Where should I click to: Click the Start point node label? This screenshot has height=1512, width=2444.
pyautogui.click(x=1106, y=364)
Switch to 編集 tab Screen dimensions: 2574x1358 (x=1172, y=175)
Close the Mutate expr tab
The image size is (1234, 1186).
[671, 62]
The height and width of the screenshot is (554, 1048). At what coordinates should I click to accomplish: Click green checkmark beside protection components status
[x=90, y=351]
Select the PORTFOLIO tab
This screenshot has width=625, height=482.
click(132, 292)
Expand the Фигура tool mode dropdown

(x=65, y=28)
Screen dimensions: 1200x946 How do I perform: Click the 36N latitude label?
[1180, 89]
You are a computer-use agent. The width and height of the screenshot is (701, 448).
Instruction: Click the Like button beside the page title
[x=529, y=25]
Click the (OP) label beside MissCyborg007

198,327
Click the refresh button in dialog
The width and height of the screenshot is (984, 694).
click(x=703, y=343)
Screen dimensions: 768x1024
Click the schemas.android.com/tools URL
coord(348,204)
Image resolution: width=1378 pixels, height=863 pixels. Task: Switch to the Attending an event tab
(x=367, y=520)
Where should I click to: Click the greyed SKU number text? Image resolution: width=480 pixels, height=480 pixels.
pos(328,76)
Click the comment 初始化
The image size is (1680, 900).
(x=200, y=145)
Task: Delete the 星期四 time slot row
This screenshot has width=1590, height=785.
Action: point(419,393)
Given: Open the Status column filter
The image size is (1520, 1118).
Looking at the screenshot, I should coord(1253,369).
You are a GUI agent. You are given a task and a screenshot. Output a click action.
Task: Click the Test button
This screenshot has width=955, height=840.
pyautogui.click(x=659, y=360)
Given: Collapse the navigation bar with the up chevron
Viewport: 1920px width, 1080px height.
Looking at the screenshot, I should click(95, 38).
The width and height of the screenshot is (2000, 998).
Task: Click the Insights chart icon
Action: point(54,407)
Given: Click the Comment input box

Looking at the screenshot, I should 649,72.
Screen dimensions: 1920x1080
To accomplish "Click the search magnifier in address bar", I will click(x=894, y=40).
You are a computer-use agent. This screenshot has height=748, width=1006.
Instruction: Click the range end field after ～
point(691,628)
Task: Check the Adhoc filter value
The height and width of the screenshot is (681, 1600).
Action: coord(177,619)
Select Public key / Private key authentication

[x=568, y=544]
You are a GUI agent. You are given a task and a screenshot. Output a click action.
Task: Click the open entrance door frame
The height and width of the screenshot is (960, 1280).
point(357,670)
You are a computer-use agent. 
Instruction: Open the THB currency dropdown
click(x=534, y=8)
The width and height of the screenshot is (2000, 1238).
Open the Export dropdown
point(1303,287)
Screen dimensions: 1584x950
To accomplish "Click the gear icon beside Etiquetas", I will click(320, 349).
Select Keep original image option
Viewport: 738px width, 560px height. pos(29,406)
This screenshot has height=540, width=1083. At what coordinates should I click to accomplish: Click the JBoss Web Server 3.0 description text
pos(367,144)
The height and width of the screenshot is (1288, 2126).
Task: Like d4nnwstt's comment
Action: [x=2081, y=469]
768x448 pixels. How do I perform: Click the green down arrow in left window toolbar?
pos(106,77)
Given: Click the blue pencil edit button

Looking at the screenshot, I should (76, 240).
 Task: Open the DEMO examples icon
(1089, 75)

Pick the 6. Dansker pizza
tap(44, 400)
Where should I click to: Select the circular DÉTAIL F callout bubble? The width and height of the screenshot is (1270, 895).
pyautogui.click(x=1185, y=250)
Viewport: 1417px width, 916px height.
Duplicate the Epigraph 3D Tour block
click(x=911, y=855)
• • • • •
Work to be completed: Quote all of the records above word for word, keeping every line as it appears.

Output of the task:
Where should I click to: Click the Start point node label? This screenshot has height=1512, width=2444.
pyautogui.click(x=1106, y=364)
Switch to 編集 tab Screen dimensions: 2574x1358 (x=1172, y=175)
Close the Mutate expr tab
The image size is (1234, 1186).
[671, 62]
The height and width of the screenshot is (554, 1048). At what coordinates should I click to accomplish: Click green checkmark beside protection components status
[x=90, y=351]
Select the PORTFOLIO tab
This screenshot has width=625, height=482.
click(132, 292)
Expand the Фигура tool mode dropdown

(x=65, y=28)
Screen dimensions: 1200x946 How do I perform: Click the 36N latitude label?
[1180, 89]
You are a computer-use agent. The width and height of the screenshot is (701, 448).
Instruction: Click the Like button beside the page title
[x=529, y=25]
Click the (OP) label beside MissCyborg007

198,327
Click the refresh button in dialog
The width and height of the screenshot is (984, 694).
click(x=703, y=343)
Screen dimensions: 768x1024
Click the schemas.android.com/tools URL
coord(348,204)
Image resolution: width=1378 pixels, height=863 pixels. Task: Switch to the Attending an event tab
(x=367, y=520)
Where should I click to: Click the greyed SKU number text? Image resolution: width=480 pixels, height=480 pixels.
pos(328,76)
Click the comment 初始化
The image size is (1680, 900).
(x=200, y=145)
Task: Delete the 星期四 time slot row
This screenshot has width=1590, height=785.
Action: point(419,393)
Given: Open the Status column filter
The image size is (1520, 1118).
Looking at the screenshot, I should coord(1253,369).
You are a GUI agent. You are given a task and a screenshot. Output a click action.
Task: Click the Test button
This screenshot has width=955, height=840.
pyautogui.click(x=659, y=360)
Given: Collapse the navigation bar with the up chevron
Viewport: 1920px width, 1080px height.
Looking at the screenshot, I should click(95, 38).
The width and height of the screenshot is (2000, 998).
Task: Click the Insights chart icon
Action: point(54,407)
Given: Click the Comment input box

Looking at the screenshot, I should 649,72.
Screen dimensions: 1920x1080
To accomplish "Click the search magnifier in address bar", I will click(x=894, y=40).
You are a computer-use agent. This screenshot has height=748, width=1006.
Instruction: Click the range end field after ～
point(691,628)
Task: Check the Adhoc filter value
The height and width of the screenshot is (681, 1600).
Action: coord(177,619)
Select Public key / Private key authentication

[x=568, y=544]
You are a GUI agent. You are given a task and a screenshot. Output a click action.
Task: Click the open entrance door frame
The height and width of the screenshot is (960, 1280).
point(357,670)
You are a computer-use agent. 
Instruction: Open the THB currency dropdown
click(x=534, y=8)
The width and height of the screenshot is (2000, 1238).
Open the Export dropdown
point(1303,287)
Screen dimensions: 1584x950
To accomplish "Click the gear icon beside Etiquetas", I will click(320, 349).
Select Keep original image option
Viewport: 738px width, 560px height. pos(29,406)
This screenshot has height=540, width=1083. At what coordinates should I click to accomplish: Click the JBoss Web Server 3.0 description text
pos(367,144)
The height and width of the screenshot is (1288, 2126).
Task: Like d4nnwstt's comment
Action: [x=2081, y=469]
768x448 pixels. How do I perform: Click the green down arrow in left window toolbar?
pos(106,77)
Given: Click the blue pencil edit button

Looking at the screenshot, I should (76, 240).
 Task: Open the DEMO examples icon
(1089, 75)

Pick the 6. Dansker pizza
tap(44, 400)
Where should I click to: Select the circular DÉTAIL F callout bubble? The width and height of the screenshot is (1270, 895).
pyautogui.click(x=1185, y=250)
Viewport: 1417px width, 916px height.
Duplicate the Epigraph 3D Tour block
click(x=911, y=855)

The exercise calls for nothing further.